You don't even need that natural log here, you just need a u substitution. If you were given this integral, I assume that you know what a u substitution is, but if you don't, tell me and I'll show you what's going on here.
\int \frac{36}{{2x+1)^3}}dx
36\int \frac{dx}{(2x+1)^3}
u=2x+1, du=2 dx \to dx=du/2
36\int \frac{du}{2u^3}
18\int u^{-3}du
18u^{-2}/-2+C
-9u^{-2}+C
-\frac{9}{(2x+1)^2}+C

 

[Mark44]

Homework Statement

evaluate the integral ∫(36/(2x+1)^3)dx

Homework Equations

dx^n/dx = nx^(n-1)

The Attempt at a Solution

∫(36/(2x+1)^3)dx = 6ln[(2x+1)^3]/((2x + 1)^2) ( I know this is wrong, but why??)

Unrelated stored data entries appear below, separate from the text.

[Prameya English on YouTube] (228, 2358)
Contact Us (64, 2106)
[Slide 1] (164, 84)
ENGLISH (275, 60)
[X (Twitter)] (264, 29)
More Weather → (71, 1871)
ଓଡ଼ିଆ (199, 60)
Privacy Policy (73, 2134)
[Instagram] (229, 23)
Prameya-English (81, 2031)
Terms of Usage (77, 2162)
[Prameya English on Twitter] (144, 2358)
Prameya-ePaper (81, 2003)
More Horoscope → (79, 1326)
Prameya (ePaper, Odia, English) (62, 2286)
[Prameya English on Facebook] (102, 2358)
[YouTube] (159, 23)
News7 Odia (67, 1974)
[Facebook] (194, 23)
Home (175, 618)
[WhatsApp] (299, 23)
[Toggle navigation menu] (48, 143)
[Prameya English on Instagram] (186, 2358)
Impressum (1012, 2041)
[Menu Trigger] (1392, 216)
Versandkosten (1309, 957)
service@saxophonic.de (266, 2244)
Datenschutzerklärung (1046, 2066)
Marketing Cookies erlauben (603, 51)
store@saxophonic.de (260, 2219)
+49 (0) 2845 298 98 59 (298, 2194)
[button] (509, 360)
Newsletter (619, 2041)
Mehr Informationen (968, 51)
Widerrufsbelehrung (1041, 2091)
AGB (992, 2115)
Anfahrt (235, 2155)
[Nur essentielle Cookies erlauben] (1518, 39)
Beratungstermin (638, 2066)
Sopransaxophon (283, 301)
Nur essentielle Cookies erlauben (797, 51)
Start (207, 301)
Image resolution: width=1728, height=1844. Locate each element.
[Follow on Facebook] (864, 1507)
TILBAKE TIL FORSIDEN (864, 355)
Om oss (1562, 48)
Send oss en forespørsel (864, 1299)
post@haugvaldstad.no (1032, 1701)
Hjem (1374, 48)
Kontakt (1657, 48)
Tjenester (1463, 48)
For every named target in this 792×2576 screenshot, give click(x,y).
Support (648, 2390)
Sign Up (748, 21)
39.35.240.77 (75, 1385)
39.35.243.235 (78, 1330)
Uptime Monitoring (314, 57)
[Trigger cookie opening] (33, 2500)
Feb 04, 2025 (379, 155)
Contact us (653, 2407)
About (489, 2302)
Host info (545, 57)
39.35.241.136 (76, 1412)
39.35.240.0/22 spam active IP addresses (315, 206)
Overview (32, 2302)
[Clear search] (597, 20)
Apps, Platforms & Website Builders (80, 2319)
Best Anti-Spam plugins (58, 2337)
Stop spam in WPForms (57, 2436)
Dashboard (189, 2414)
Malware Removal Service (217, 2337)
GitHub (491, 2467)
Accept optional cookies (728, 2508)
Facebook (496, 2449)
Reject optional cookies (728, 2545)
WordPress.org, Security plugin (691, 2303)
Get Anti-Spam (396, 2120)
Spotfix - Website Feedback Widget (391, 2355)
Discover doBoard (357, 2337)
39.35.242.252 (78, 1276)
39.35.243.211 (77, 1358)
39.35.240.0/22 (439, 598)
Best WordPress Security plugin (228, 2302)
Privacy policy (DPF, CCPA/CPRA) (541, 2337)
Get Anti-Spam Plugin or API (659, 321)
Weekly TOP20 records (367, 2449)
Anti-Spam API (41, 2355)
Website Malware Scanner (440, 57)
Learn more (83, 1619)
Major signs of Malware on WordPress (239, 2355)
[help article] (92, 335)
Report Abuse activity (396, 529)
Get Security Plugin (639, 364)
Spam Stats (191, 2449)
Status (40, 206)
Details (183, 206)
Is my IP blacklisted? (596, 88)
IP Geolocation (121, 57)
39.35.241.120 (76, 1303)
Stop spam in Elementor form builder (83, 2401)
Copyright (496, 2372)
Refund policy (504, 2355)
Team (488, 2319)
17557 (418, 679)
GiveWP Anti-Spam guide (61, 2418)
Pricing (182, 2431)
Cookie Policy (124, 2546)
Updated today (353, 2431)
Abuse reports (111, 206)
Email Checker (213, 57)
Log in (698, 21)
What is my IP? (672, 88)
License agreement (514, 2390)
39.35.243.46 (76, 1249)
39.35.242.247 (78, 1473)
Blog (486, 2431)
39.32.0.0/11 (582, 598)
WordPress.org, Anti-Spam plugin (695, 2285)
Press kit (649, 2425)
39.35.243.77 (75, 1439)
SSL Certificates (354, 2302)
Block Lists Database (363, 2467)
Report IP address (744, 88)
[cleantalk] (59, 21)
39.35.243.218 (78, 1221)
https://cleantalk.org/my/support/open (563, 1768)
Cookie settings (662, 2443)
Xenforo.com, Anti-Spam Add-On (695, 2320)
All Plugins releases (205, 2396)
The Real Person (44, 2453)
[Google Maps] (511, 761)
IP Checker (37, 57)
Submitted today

This is wrong because it is NOT true that
$$ \int \frac{1}{f(x)}dx = ln|f(x)| + C$$

The correct formula is
$$ \int \frac{1}{x}dx = ln|x| + C$$

Another way to write this is
$\int x^{-1}dx = ln|x| + C$

∫(36/(2x+1)^3)dx = -9/[(2x+1)^2)

I know the second one I did is right...but Why was the first one wrong??